My brother lives in Texas, so I asked him to see if anyone he knows has a recipe. If he can get one, I will post it.


----------



## palladini (Oct 25, 2013)

aardvarknav said:


> Check out http://blogs.salon.com/0001444/2002/11/06.html


I get a not found on this server message when I click on that link.


----------



## palladini (Oct 25, 2013)

I do not know if this will help. But it is German sausage recipe I found on lets-make-sausage dot com. While searching for the recipe, found the link on Texas Forum I got to.
[h3]Recipe[/h3]







*5 lbs ground beef*
*2 tablespoons kosher salt*
*1 tablespoon fine ground pepper*
*2 tablespoons whole mustard seed*
*1 tablespoon ground coriander*
*1 tablespoon granulated garlic*
*1 teaspoon dry mustard powder (I really like Coleman's)*
*1 teaspoon finely ground dry culinary bay leaf*
*1/2 teaspoon allspice*
*2 large pinches ground cloves*
*1 cup ice water*
*1 level teaspoon Prague powder or Instacure #1*
 
Put your ground beef into a large mixing bowl. If you grind your own, use the medium disc on your sausage grinder. You will find it easier to grind the suet if you first cut it into 1 inch cubes and then refrigerate it for about half an hour to firm it up.
Combine the spices and cure in a small container and mix with the 1 cup of ice water.
Pour the spice, cure and water combination into the ground meat and mix thoroughly for at least 2 minutes. Use your hands for mixing to assure even distribution.
Stuff the meat and spice mixture into 35 mm beef or collagen casings, and link into convenient lengths (I like about 6 inch links)
When ready for the smoke house, apply about 3 hours of smoke for best flavor.
You can certainly make this as a fresh beef sausage recipe too. In that case, omit the cure from the mix, stuff the links, and refrigerate or freeze immediately.


----------



## scott edwards (Oct 25, 2013)

Sorry about that, I just got the same thing.  let me see if I can find it, again.


----------



## scott edwards (Oct 25, 2013)

http://leavemetheoink.wordpress.com/2012/09/02/so-nice-to-see-you-again-doctor-fatterson/

Maybe this one will work.


----------



## skully (Oct 27, 2013)

_2 1/2-lb ground pork
2 1/2-lb ground beef
2-tsp dried sage
4-tsp crushed red pepper
4-tsp cayenne
2-tsp hot paprika
2-tsp ground cumin
2-tsp dried sweet basil
2-tsp anise seed
2-tsp dried oregano
1 1/2-tbsp salt
1-tbsp freshly ground black pepper
1-cup cold water_


----------



## gatejumper dale (Nov 4, 2013)

Palladini said:


> I do not know if this will help. But it is German sausage recipe I found on lets-make-sausage dot com. While searching for the recipe, found the link on Texas Forum I got to.
> 
> 
> 
> ...



Palladini,

Tried this out this weekend.  I went with three pounds of ground beef and two pounds ground pork.  Very tasty end product.  Thanks for sharing.


----------



## james grigsby (Jan 15, 2017)

*Beer Joint Sausage*

Vencil Mares of the Taylor Café learned how to make sausage at Southside Market in Elgin. This is a Bohemian Czech sausage recipe from Central Texas. 

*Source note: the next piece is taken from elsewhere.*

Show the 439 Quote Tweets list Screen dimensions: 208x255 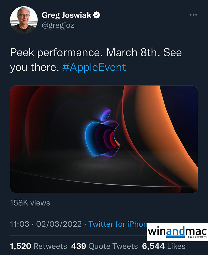[x=104, y=246]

If you cook sausage too quickly, you render the fat out of the “batter” of meat and fat inside the casing. This causes the sausage to squirt out all its fat. For best results, set the batter by cooking the sausage very slowly at first. Once the batter is set, you can cook the sausage over high heat.

6 pounds beef rump roast or beef trimmings
4 pounds fatty Boston butt pork roast
¼ cup salt
5 cloves garlic, minced
3 tablespoons coarsely ground black pepper
1 teaspoon cayenne
Medium hog casings (available at butcher shops) 

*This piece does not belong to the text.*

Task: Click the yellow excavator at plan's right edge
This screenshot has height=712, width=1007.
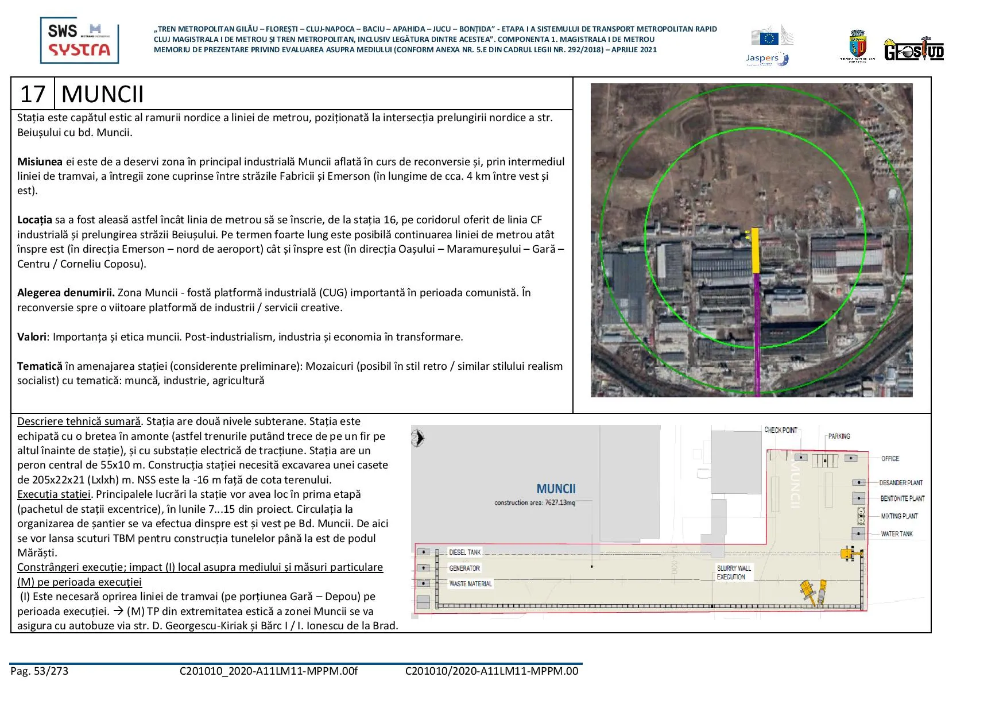Action: point(850,554)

Vencil Mares’s bohunk sausage
with beans served at the bar at Taylor Café
Photo by O. Rufus Lovett from Barbecue Crossroads  
Coarsely grind the beef rump and pork butt together through the ¼-inch plate of a meat grinder. In a large bowl, mix the ground meat with the salt, garlic, pepper, and cayenne. Knead the mixture with your hands until everything is well blended. Don’t rush the mixing—it takes a long time.

In a small skillet, heat a little oil. Form a meatball-size piece of the mixture into a small patty and fry it. Taste for seasonings, and adjust to your taste.

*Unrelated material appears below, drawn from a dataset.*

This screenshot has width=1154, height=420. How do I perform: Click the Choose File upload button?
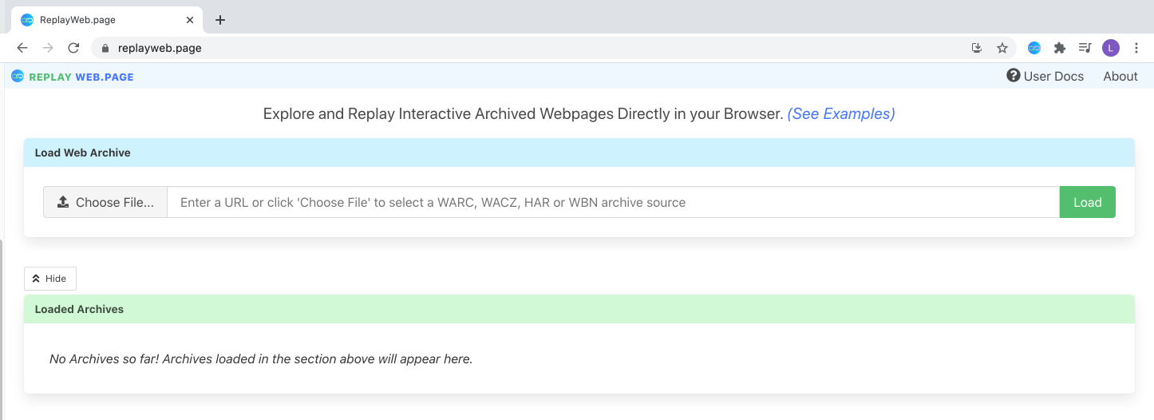105,203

Soak the hog casings in lukewarm water. Stuff the meat mixture into the hog casings with a sausage stuffer or a pastry bag, and tie into 4- to 6-inch links. The sausage will keep for 3–4 days refrigerated, and up to 2 months frozen.

When you’re ready to cook the sausages, place them in a pan of warm water on the stove and slowly bring the heat up to 140°F to set the “batter.” Set up your smoker for indirect heat with a water pan. Sear the links over hot coals for 3 minutes on each side, or until nicely brown. Move them to indirect heat over a drip pan and smoke for 30 minutes, or until cooked through. Makes 10 pounds.


----------



## loggie (Jan 17, 2017)

Looks like a awesome recipe


----------



## indaswamp (May 11, 2017)

saved for future reference.


----------